Petitioner does not deny that he received all of the constitutional safeguards that were due. There simply is no authority for requiring that rights of which a parolee has been given written notice be discussed at the hearing even if they are not raised by the parolee. Because Petitioner was notified of the possibility of forfeiture, the lack of discussion concerning this possibility at the hearing was not a denial of due process.
y.
Petitioner’s final contention on appeal is that the Commission acted without jurisdiction because its jurisdiction terminated on July 10, 2001, the expiration date of the maximum term or terms of imprisonment for which he was sentenced.
By statute the Commission’s jurisdiction terminates upon expiration of the maximum term of imprisonment. 18 U.S.C. § 4210(a). A summons or warrant may be issued only within the prisoner’s maximum term or terms. 28 C.F.R. § 2.44(c).

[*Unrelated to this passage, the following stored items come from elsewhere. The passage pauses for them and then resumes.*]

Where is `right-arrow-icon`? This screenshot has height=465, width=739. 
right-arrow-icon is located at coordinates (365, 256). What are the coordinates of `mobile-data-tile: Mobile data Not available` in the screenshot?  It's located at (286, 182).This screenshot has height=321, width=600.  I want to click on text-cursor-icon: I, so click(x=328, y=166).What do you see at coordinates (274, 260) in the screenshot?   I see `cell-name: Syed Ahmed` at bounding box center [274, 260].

Petitioner has not correctly calculated the expiration date of his maximum term of imprisonment. Petitioner was sentenced in 1986 to 15 years on a drug conspiracy charge and to a consecutive 3 years for violating the conditions of his probation on an earlier charge, for a total of 18 years. When Petitioner was paroled in 1992 his parole certificate indicated that he was to be subject to supervision until July 9, 2004. The Commission issued its warrant on February 17, 2000, well before the expiration of its jurisdiction.
Moreover, even if the court were to accept Petitioner’s calculation that his sentence expired on July 10, 2001, the Commission nevertheless had jurisdiction to act because it issued its warrant prior to the expiration of Petitioner’s maximum sentence. The issuance of a warrant “operates to bar the expiration of the parolee’s sentence” and “maintains the Commission’s jurisdiction to retake the parolee either before or after the normal expiration date of the sentence and to reach a final decision as to revocation of parole and forfeiture of time pursuant to § 2.52(c).” 28 C.F.R. § 2.44(d).
For the foregoing reasons we AFFIRM the district court’s denial of Petitioner’s petition for a writ of habeas corpus.